» **Task statement**
Rewrite everything from the row containing "Where should I" down to the row containing "tap(986, 499)" below, swapping "Script Editor" for "Code Editor" and keeping all else the same.

» **Records provided**
══════════════════════════════

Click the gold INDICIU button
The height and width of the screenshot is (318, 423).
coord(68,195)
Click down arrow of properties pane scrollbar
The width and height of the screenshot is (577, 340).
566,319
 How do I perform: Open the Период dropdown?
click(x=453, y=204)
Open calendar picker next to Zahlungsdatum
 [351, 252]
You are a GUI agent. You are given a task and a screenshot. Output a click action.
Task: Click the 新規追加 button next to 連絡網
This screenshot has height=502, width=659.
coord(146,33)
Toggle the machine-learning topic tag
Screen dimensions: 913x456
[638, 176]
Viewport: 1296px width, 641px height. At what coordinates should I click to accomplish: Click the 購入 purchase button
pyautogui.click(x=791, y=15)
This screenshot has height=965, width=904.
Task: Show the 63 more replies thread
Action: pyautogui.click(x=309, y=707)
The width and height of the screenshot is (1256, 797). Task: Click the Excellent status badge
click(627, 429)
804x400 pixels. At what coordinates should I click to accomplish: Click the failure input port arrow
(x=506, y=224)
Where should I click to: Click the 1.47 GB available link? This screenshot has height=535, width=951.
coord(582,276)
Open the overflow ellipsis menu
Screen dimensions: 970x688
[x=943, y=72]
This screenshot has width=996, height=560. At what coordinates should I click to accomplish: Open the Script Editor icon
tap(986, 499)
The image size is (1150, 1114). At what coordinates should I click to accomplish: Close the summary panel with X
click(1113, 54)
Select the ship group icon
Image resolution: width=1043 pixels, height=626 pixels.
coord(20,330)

══════════════════════════════

» **Problem solution**
Where should I click to: Click the 1.47 GB available link? This screenshot has height=535, width=951.
coord(582,276)
Open the overflow ellipsis menu
Screen dimensions: 970x688
[x=943, y=72]
This screenshot has width=996, height=560. At what coordinates should I click to accomplish: Open the Code Editor icon
tap(986, 499)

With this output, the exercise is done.